◆ **READING PASSAGE**
********************

11 min read

Griefing Bitcoin's Testnet

A deep dive into manipulation of block generation on testnet and a call to reset the network to fix several issues.
Griefing Bitcoin's Testnet

It's time to reset Bitcoin's test network, also known as "testnet" or "testnet3" to be more specific.

Why? As I outlined in my email to the Bitcoin development mailing list a month ago, the fundamental principle of testnet has been broken. Testnet coins are supposed to be plentiful and free so that developers can experiment and test their Bitcoin software without having to spend money or put real value at risk when debugging software.

How did this come to pass?

  1. Testnet hasn't been reset in 13 years.
  2. The block reward is close to 0, making it hard to mine.
  3. People have been using it for airdrops and other activities promising actual value.
  4. This has created economic demand for TBTC.
  5. People are buying / selling TBTC on multiple sites.
  6. Testnet has a weird quirk we should fix because it's somewhat responsible for getting us to this point.

Why have testnet mining rewards dried up? Because it's currently at block height 2,811,000, which would be the equivalent of the year 2061 on mainnet. As such, the block reward is only ~0.006 TBTC. How did this happen? It's due to a phenomenon I wrote about several years ago:

Bitcoin Testnet Block Storms
A deep dive into how 10 lines of code resulted in far-reaching unintended consequences for the Bitcoin test network.

On mainnet, Bitcoin produces 144 blocks per day, give or take a few blocks. On testnet... it's a bit more volatile, as you can see in this next chart. Due to some slightly different consensus rules, every once in a while there will be a day in which over 10,000 blocks are produced - the equivalent of several months worth of blocks in a single day.

How it Started

I first got clued into testnet accruing value because I've been well known for many years to give away testnet coins to developers. Doing searches for testnet coins on Google / Reddit / X will often result in my username coming up. As such, when I started getting deluged with requests for testnet coins earlier this year from non-developers, I started digging. It ended up being this "SatoshiVM" project which claims to be building a zero knowledge rollup second layer.

It's not quite as clear what this project is doing, but it's a sketchy airdrop.

SatoshiVM has a bunch of red flags:

I think this is the first large scale scam I've seen run on testnet, though it's far from the first time testnet has been used for scams. It's not uncommon for malicious folks to prey upon people's naïveté and sell them testnet bitcoin at mainnet bitcoin exchange rates. As an aside, the latter scam is why it's important for every wallet that supports testnet to have a bold disclaimer on the main screen that testnet coins have no value!

********************

◆ **ENTRIES SHOWN**
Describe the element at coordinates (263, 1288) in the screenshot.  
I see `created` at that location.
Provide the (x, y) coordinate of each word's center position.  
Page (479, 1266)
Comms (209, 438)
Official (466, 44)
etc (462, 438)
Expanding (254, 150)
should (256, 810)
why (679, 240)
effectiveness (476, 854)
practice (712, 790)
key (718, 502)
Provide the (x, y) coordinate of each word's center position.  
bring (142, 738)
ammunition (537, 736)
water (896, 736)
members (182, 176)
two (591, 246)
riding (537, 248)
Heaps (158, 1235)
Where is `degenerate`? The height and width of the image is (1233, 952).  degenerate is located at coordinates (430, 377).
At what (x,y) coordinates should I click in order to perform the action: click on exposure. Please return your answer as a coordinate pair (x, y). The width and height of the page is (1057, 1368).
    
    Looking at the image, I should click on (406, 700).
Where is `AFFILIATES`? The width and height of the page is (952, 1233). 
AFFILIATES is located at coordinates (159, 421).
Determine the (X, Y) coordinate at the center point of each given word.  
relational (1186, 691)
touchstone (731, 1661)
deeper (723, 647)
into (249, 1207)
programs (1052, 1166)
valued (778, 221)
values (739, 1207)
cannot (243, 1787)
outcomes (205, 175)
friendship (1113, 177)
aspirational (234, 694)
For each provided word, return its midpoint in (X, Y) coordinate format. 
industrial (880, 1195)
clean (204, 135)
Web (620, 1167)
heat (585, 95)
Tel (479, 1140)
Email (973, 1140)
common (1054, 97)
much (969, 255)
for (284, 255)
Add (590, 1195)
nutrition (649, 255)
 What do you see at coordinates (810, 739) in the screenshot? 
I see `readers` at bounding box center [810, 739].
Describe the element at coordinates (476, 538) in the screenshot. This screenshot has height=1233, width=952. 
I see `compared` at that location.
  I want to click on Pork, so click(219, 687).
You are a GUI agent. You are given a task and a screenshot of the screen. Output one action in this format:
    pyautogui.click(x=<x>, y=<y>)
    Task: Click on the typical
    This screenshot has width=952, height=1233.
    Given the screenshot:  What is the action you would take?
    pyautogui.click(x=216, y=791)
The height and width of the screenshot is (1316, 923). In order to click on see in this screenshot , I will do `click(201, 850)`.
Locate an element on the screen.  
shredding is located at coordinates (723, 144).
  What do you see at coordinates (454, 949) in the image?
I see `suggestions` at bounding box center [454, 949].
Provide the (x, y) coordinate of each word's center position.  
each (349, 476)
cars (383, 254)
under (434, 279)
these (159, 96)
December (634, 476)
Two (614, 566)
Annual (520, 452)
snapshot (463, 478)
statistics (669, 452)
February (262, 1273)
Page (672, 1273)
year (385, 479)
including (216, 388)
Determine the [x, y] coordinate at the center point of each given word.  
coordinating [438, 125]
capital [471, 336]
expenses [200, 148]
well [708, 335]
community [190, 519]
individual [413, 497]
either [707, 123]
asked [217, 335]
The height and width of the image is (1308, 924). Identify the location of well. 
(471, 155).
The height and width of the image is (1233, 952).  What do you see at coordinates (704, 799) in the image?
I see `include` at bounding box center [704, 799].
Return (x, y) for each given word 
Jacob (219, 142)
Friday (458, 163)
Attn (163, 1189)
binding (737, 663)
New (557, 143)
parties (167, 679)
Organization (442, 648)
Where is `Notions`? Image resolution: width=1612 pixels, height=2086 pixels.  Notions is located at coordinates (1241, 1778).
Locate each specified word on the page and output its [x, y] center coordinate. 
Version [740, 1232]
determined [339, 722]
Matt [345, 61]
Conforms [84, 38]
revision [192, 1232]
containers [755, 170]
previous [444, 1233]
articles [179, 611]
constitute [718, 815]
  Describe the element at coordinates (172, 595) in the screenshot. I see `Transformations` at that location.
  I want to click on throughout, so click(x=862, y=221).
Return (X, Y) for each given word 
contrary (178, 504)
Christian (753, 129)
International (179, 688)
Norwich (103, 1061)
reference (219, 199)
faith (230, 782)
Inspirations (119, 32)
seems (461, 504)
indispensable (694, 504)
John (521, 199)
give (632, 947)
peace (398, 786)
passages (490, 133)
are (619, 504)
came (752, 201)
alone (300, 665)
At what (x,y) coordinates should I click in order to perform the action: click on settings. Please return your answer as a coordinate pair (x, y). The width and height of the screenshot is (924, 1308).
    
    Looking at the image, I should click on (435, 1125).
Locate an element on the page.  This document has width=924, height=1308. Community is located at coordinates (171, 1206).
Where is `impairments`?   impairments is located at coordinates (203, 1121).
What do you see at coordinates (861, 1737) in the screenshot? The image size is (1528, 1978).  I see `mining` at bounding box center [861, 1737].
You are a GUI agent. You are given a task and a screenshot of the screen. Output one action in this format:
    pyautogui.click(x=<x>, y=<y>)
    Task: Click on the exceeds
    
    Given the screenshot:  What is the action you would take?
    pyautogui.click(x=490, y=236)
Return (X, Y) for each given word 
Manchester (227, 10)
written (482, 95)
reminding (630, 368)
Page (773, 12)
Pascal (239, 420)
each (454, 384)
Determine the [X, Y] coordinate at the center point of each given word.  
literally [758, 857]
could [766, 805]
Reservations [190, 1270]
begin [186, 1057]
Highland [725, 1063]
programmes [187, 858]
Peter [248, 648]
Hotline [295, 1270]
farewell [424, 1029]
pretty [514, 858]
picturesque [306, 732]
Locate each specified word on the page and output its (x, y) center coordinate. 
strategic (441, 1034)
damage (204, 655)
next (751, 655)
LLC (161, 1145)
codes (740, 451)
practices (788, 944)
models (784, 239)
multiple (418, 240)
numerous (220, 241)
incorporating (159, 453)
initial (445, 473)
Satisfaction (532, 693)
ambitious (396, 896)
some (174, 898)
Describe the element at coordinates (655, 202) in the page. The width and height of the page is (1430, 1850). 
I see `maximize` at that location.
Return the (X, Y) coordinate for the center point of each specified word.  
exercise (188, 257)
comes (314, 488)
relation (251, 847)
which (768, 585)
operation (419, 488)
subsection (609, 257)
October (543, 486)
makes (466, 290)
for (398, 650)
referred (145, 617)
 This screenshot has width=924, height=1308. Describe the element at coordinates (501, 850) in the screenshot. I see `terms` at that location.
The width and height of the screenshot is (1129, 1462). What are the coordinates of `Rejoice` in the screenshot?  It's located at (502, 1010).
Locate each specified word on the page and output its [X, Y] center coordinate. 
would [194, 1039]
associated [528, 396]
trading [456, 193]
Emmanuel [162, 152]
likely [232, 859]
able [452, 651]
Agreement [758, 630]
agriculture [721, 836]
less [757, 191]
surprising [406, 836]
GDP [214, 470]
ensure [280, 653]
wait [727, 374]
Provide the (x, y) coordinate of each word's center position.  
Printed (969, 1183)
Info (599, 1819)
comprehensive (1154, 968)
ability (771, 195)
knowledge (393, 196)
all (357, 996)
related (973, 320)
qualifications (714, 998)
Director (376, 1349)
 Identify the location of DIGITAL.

********************

◆ **REQUEST 1**
Answer these from the article on Bitcoin's testnet, one per line:
(a) How many years has it been since testnet was last reset?
(b) What block height is testnet at, according to the article?
(c) Which project was behind the flood of testnet coin requests from non-developers?
◆ **REQUEST 2**
Using the testnet article, explain why mining rewards on testnet have dried up.
◆ **REQUEST 3**
Continue the article about griefing Bitcoin's testnet from the point where it stops.

◆ **RESULT 1**
(a) 13 years.
(b) Block height 2,811,000.
(c) SatoshiVM.

◆ **RESULT 2**
Testnet is at block height 2,811,000, which would be the year 2061 on mainnet, so the block reward has fallen to only about 0.006 TBTC. It got that far because of "block storms": slightly different consensus rules sometimes let testnet produce over 10,000 blocks in a single day, several months' worth of mainnet blocks.

◆ **RESULT 3**
Testnet Has Accrued Value

To be quite clear, because a variety of vitriolic folks have accused me of undertaking the actions described in this essay because I "personally dislike" their project:

The sole reason I'm advocating for a testnet reset is because testnet is supposed to be free for developers to use. Other than that, everyone should be free to use testnet for whatever development purpose they wish.

Here's some of the evidence that testnet coins are being traded for real value:

This is a web site acting as a brokerage and selling coins for a bit over a buck. Note that they even call out the difficulty in acquiring testnet coins for why they have accrued value.

Here's another site operating a full fledged order book for trading between testnet and mainnet coins.

This is some kind of decentralized exchange running on testnet with a variety of tokens being traded.

Phase 1: Minting Cheap Blocks

Creating a slew of low difficulty blocks is rather trivial.

  1. Trigger the minimum difficulty rule
  2. Laptop GPU can mine 1 block every ~10 sec
  3. Keep going until timestamp is too far ahead (2 hours)
  4. Wait
  5. Repeat

It's been 9 years since I last did any mining on testnet. I wrote a guide for how I did it back then, though I had a (cheap, previously used) ASIC at the time.

How to Solo Mine on Bitcoin’s Testnet
I’m a Bitcoin engineer, so I often need to test new code but I don’t want to risk losing valuable bitcoins in case there is a bug…

This time around I was hoping to just CPU mine on a desktop. So I gave this guide a shot, using the very old bfgminer software:

[Guide] Solo mine testnet bitcoins with bfgminer, Bitcoin Core, and a CPU/GPU
[Guide] Solo mine testnet bitcoins with bfgminer, Bitcoin Core, and a CPU/GPU

But it turns out CPU mining is too slow even at difficulty 1, so I had to spend some time getting bfgminer working with my GPU.

In my bitcoin.conf, I set each newly received block to trigger a bash script via:

blocknotify=/path/to/trigger_miner.sh

The bash script basically checks to see if the miner is running. If it's not running, it runs it for 60 seconds before killing the mining process.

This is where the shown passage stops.